Medications and Infusion Pumps
Carrying a full set of intensive care unit (ICU) medications helps LifeFlight provide advanced resuscitation at the emergency scene or hospital as well as care consistent with an ICU during transport. LifeFlight’s critically ill cardiac patients often require four, five, or more intravenous (IV) lines for fluids and medications. LifeFlight’s uses Sapphire, state-of-the-art infusion pumps, allowing the LifeFlight crew to manage multiple different IV-infusing medications. While the aircraft is standardly configured with six pumps, LifeFlight teams can add additional pumps for patients with some patients needing up to 14 infusing medications while in transport. The pumps have internal medication libraries, improving safety and care. For our smallest patients, we use specialized syringe pumps to maintain accuracy of infusing medications.
Extra-corporeal Membrane Oxygenation (ECMO)
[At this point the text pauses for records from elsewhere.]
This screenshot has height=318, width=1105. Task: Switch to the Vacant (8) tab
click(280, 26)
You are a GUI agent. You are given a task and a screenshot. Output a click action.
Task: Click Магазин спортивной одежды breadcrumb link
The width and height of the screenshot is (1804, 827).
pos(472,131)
When a critically ill patient needs maximal cardiopulmonary life support, the cardiac surgeons connect the patient to ECMO, a full cardiopulmonary bypass. The technology, operated by the medical team during transport, provides all the support to the heart as well as to the patient’s lungs, pumping the patient’s blood outside of the body to oxygenate and exchange gases.
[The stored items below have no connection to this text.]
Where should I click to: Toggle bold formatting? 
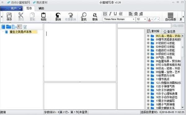click(105, 14)
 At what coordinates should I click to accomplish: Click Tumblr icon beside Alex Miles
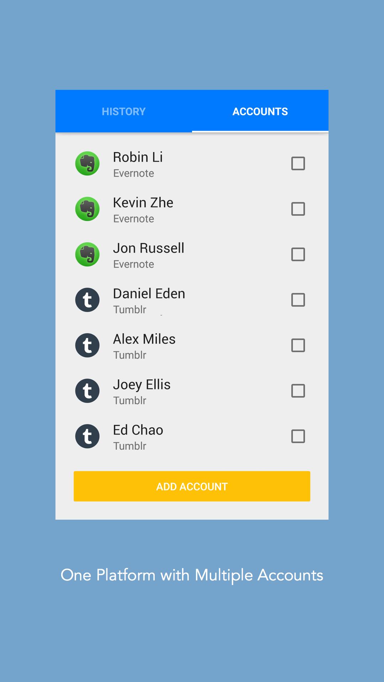coord(87,345)
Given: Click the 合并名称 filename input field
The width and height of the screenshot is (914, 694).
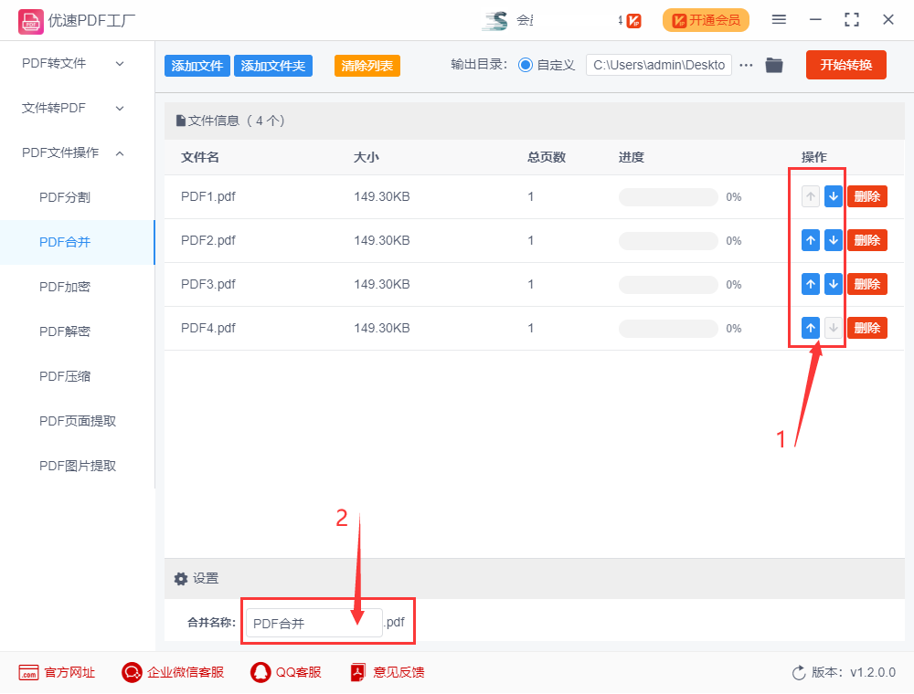Looking at the screenshot, I should point(313,622).
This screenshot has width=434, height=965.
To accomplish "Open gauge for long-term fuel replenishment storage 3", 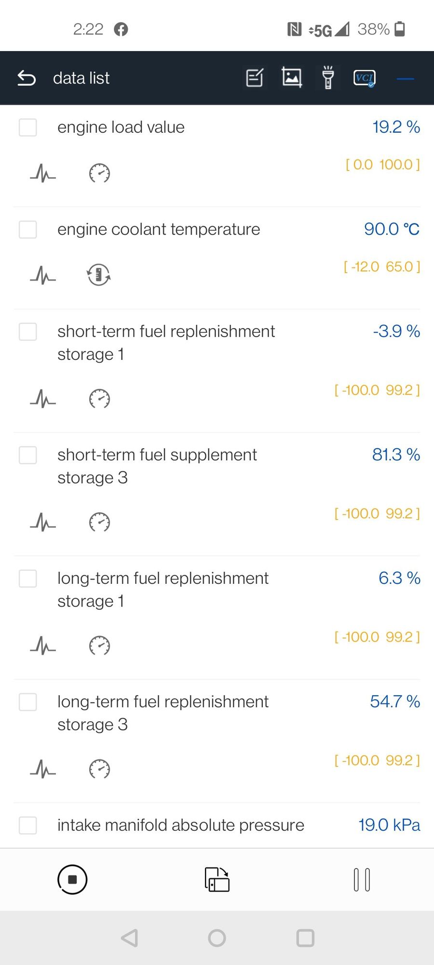I will 99,769.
Intra-aortic Balloon Pumps and Cardiac Assist Devices
When a patient is suffering from cardiogenic shock and their heart is not pumping blood effectively, specialist physicians use a variety of invasive cardiac assist devices to bridge the patient to additional therapies or even to a heart transplant. One of those is an intra-aortic balloon pump (IABP). The cardiac surgeon implants a balloon in the aorta to improve blood flow; the LifeFlight team then takes over care for transport. Each LifeFlight base is equipped with an IABP so that hospitals can send their patients for transport without sending along their own IABP, so it can remain available for their next cardiac patient.
In addition, the LifeFlight teams also provide transport for patients in whom the cardiac surgeon has placed a TandemHeart© or Impella© left ventricular assist device to support blood flow.
Universal donor blood and plasma are carried on every flight. Initiation of blood therapy is a hospital scope of practice, so LifeFlight is critical for patients who have suffered severe internal or external bleeding or have medical forms of anemia. LifeFlight has carried blood since its inception and is the only EMS service in the state allowed to initiate blood and plasma therapies. We also support our blood banks with blood drives every year. Keep track of our social media for our blood drives—your donation will save lives.
LifeFlight has invested in specialized neonatal transport isolette systems for premature infants and for newborns that need care in a neonatal intensive care unit (NICU) at EMMC, MMC, or one of the major medical centers in Boston. These advanced systems form an entire miniature ICU for the smallest patients. Each unit has special ventilators, monitors, and infusion pumps sized for small infants.